*BRIEF*.
Can you copy out, word for word, the data beginning at the line that contains "Where should I click to: Open" and stopping after the line that contains "pyautogui.click(x=19, y=786)", leaving out the pictures?

### RECORDS SHOWN ###

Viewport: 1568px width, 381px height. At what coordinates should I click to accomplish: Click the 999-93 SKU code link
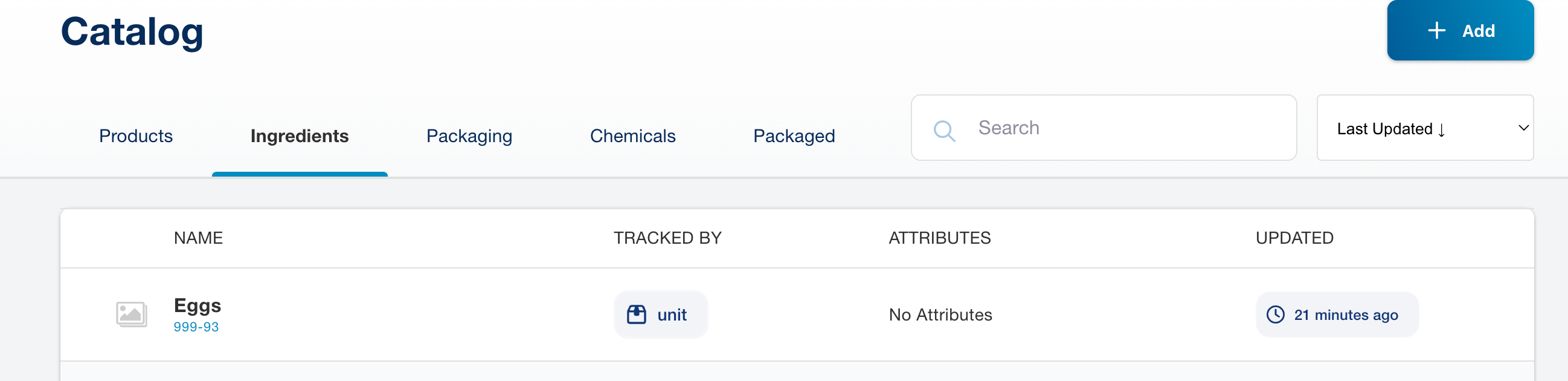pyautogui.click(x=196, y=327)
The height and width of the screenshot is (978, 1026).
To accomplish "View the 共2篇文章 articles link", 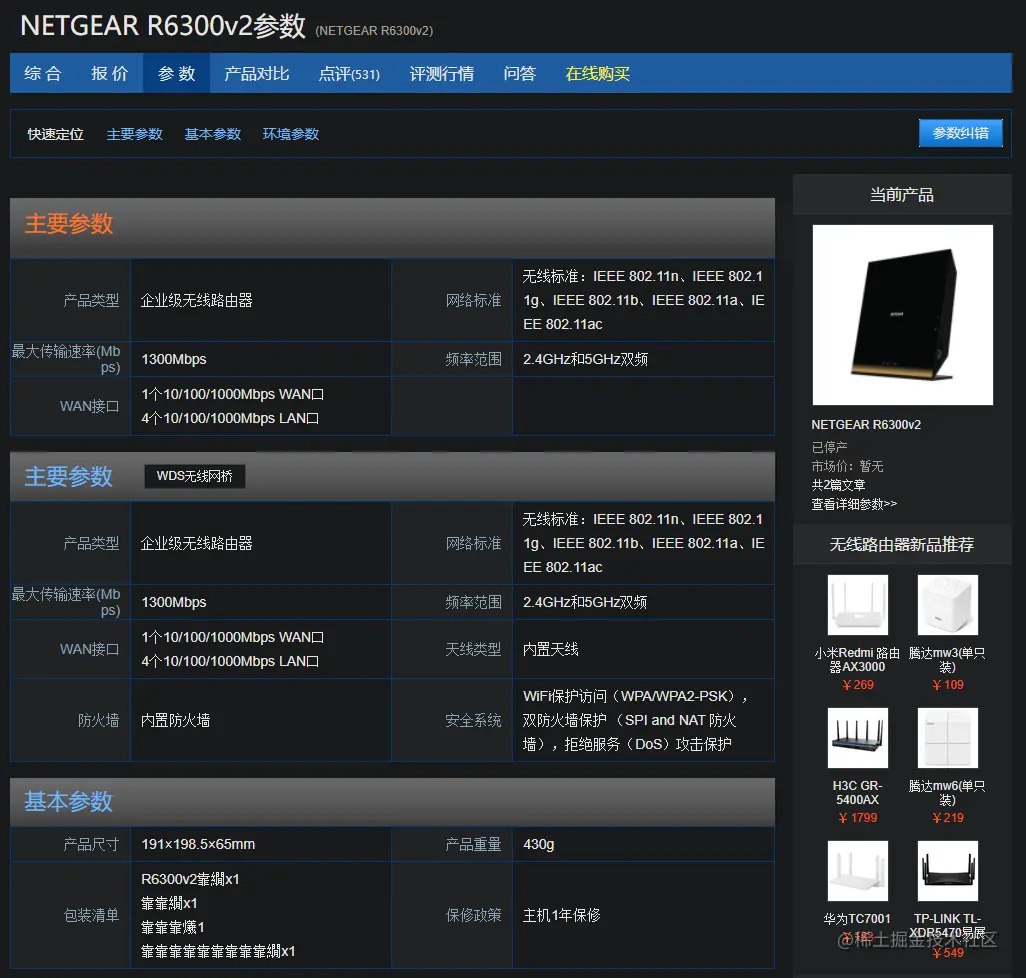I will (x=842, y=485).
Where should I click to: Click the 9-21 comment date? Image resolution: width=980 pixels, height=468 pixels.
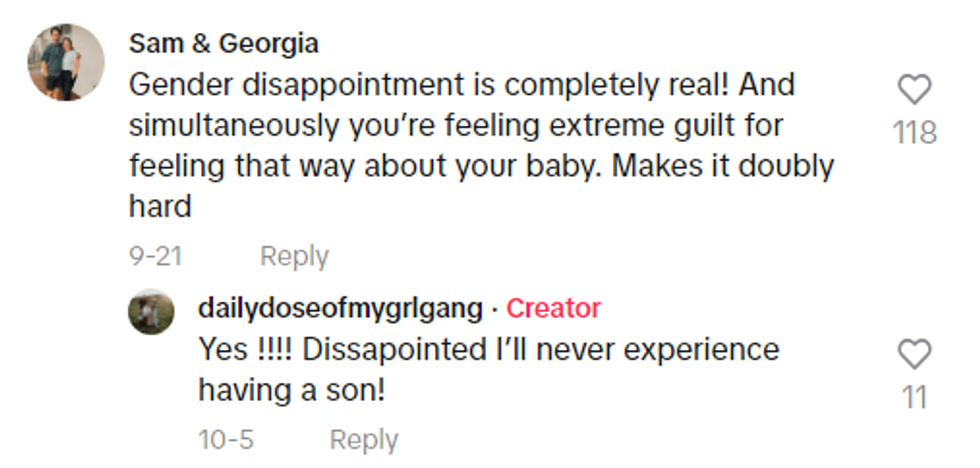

###
### RECORDS SHOWN ###

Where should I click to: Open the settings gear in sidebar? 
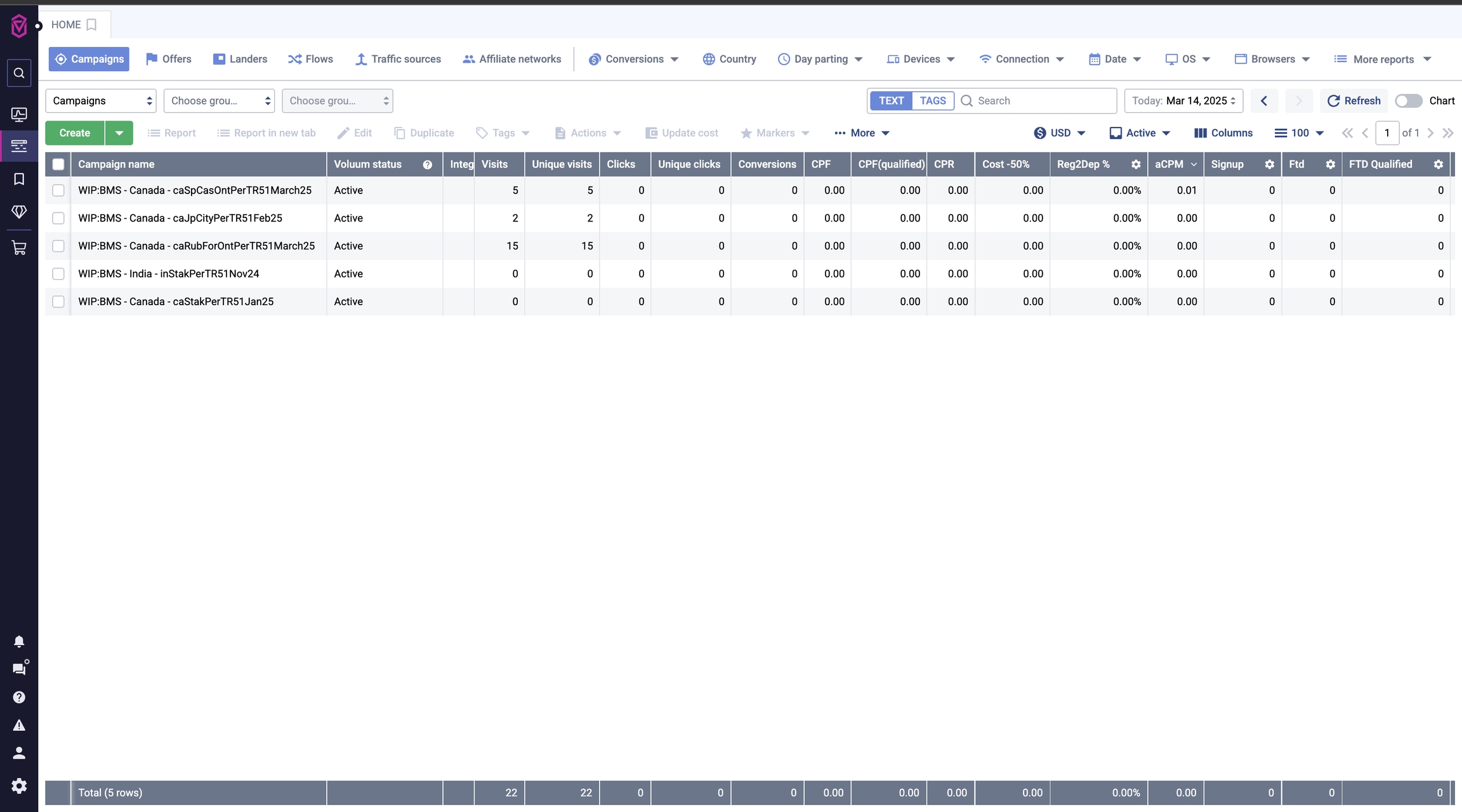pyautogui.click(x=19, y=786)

###
### RECORDS SHOWN ###

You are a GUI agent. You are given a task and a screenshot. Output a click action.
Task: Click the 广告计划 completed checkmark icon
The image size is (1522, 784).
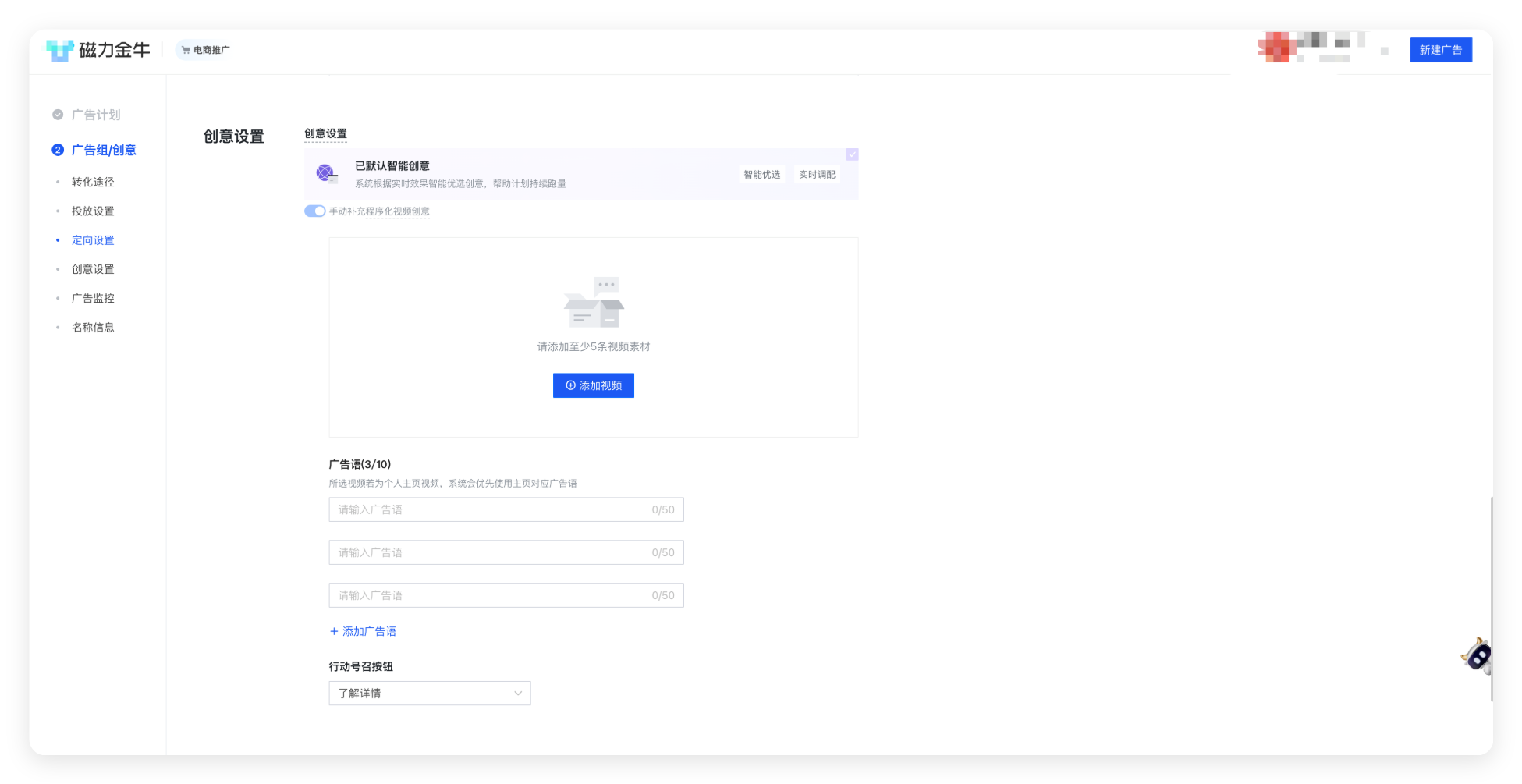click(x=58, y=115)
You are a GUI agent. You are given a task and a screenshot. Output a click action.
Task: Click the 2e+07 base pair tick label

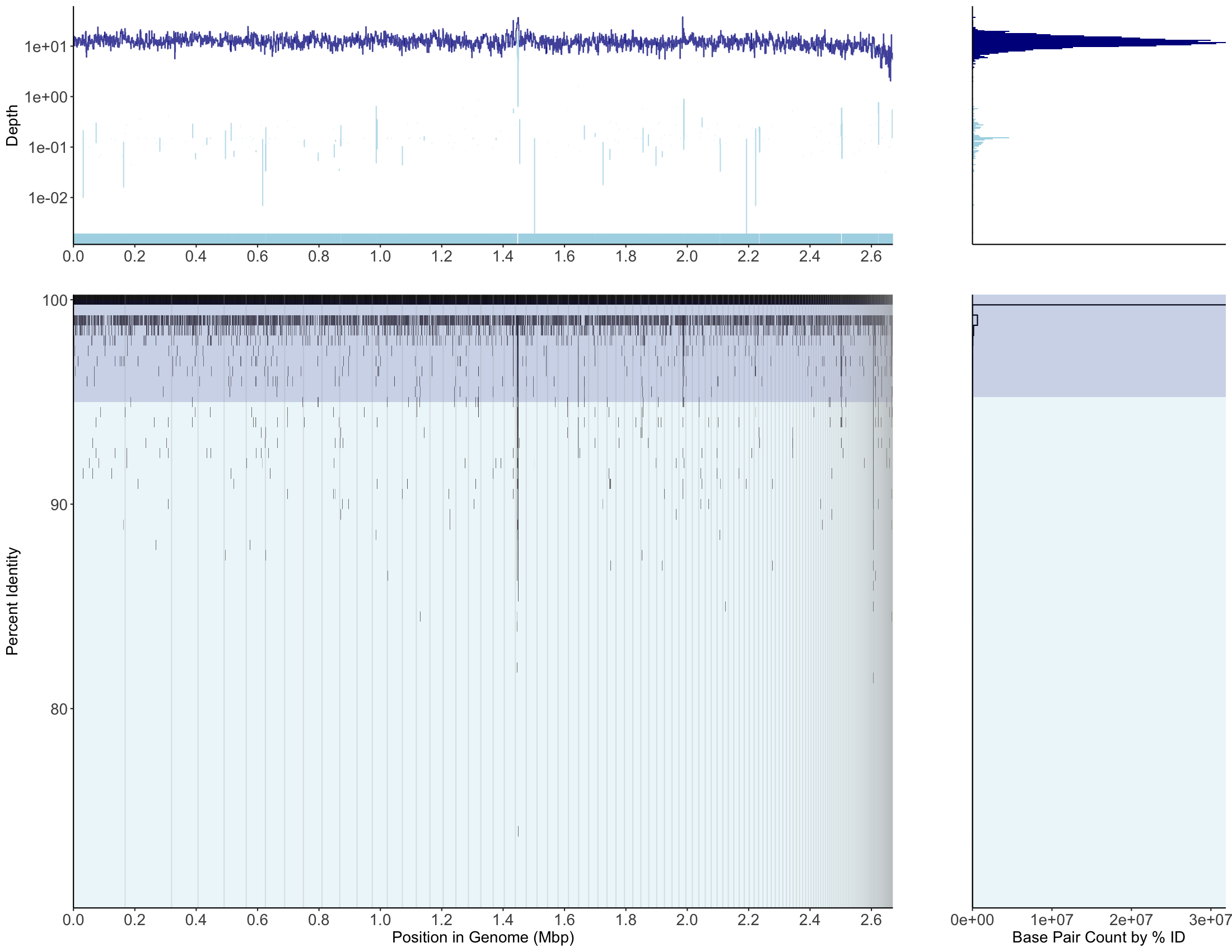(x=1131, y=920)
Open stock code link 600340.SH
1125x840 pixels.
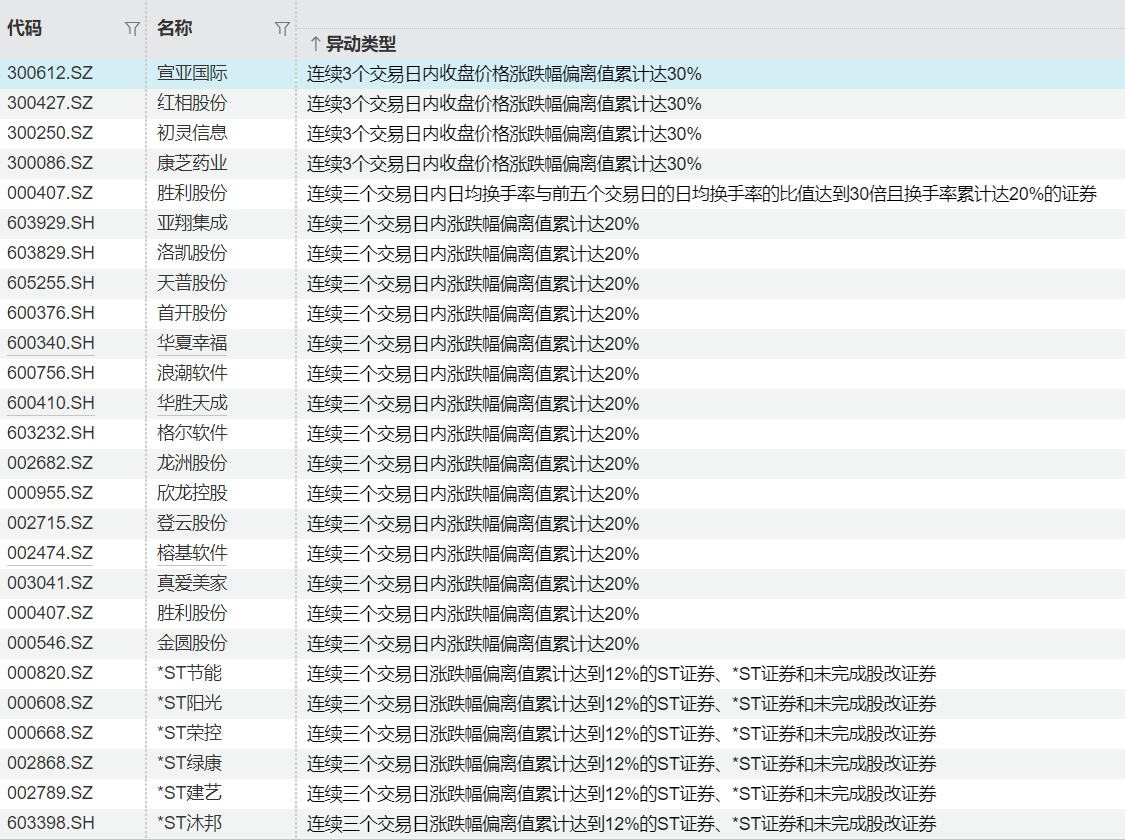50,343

###

*THE ANSWER*.
Where should I click to: Open the settings gear in sidebar? 
pyautogui.click(x=19, y=786)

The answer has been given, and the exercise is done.